TASK TO CARRY OUT: Only an exact repetition of all the entries will be accepted.

Start of SOURCE DATA

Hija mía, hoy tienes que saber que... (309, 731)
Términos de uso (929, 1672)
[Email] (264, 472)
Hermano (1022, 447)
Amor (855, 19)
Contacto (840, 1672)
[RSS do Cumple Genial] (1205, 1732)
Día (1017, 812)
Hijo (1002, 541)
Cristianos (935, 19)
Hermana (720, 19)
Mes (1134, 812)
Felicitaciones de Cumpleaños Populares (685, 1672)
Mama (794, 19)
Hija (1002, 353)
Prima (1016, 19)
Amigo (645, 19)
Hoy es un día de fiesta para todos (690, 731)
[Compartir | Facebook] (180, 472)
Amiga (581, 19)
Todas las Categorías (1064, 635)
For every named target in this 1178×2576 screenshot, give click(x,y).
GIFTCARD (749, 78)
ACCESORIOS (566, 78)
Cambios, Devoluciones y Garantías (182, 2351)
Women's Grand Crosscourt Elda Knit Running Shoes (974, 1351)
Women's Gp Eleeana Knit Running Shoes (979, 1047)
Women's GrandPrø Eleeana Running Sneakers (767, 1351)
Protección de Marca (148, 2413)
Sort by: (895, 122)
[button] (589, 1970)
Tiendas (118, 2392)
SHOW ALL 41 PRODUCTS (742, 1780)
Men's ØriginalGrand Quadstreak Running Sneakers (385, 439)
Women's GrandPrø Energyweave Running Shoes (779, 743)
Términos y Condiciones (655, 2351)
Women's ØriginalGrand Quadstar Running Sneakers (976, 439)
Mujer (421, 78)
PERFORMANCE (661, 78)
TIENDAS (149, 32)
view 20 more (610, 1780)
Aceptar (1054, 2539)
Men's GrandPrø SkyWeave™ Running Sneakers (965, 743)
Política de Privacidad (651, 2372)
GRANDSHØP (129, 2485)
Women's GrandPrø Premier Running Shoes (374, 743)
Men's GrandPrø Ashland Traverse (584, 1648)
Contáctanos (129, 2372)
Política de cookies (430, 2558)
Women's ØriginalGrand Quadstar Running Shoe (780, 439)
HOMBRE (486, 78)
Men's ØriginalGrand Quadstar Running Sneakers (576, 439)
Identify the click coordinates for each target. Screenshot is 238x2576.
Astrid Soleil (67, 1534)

End of SOURCE DATA

EXPECTED OUTPUT:
Hija mía, hoy tienes que saber que... (309, 731)
Términos de uso (929, 1672)
[Email] (264, 472)
Hermano (1022, 447)
Amor (855, 19)
Contacto (840, 1672)
[RSS do Cumple Genial] (1205, 1732)
Día (1017, 812)
Hijo (1002, 541)
Cristianos (935, 19)
Hermana (720, 19)
Mes (1134, 812)
Felicitaciones de Cumpleaños Populares (685, 1672)
Mama (794, 19)
Hija (1002, 353)
Prima (1016, 19)
Amigo (645, 19)
Hoy es un día de fiesta para todos (690, 731)
[Compartir | Facebook] (180, 472)
Amiga (581, 19)
Todas las Categorías (1064, 635)
For every named target in this 1178×2576 screenshot, give click(x,y).
GIFTCARD (749, 78)
ACCESORIOS (566, 78)
Cambios, Devoluciones y Garantías (182, 2351)
Women's Grand Crosscourt Elda Knit Running Shoes (974, 1351)
Women's Gp Eleeana Knit Running Shoes (979, 1047)
Women's GrandPrø Eleeana Running Sneakers (767, 1351)
Protección de Marca (148, 2413)
Sort by: (895, 122)
[button] (589, 1970)
Tiendas (118, 2392)
SHOW ALL 41 PRODUCTS (742, 1780)
Men's ØriginalGrand Quadstreak Running Sneakers (385, 439)
Women's GrandPrø Energyweave Running Shoes (779, 743)
Términos y Condiciones (655, 2351)
Women's ØriginalGrand Quadstar Running Sneakers (976, 439)
Mujer (421, 78)
PERFORMANCE (661, 78)
TIENDAS (149, 32)
view 20 more (610, 1780)
Aceptar (1054, 2539)
Men's GrandPrø SkyWeave™ Running Sneakers (965, 743)
Política de Privacidad (651, 2372)
GRANDSHØP (129, 2485)
Women's GrandPrø Premier Running Shoes (374, 743)
Men's GrandPrø Ashland Traverse (584, 1648)
Contáctanos (129, 2372)
Política de cookies (430, 2558)
Women's ØriginalGrand Quadstar Running Shoe (780, 439)
HOMBRE (486, 78)
Men's ØriginalGrand Quadstar Running Sneakers (576, 439)
Identify the click coordinates for each target. Screenshot is 238x2576.
Astrid Soleil (67, 1534)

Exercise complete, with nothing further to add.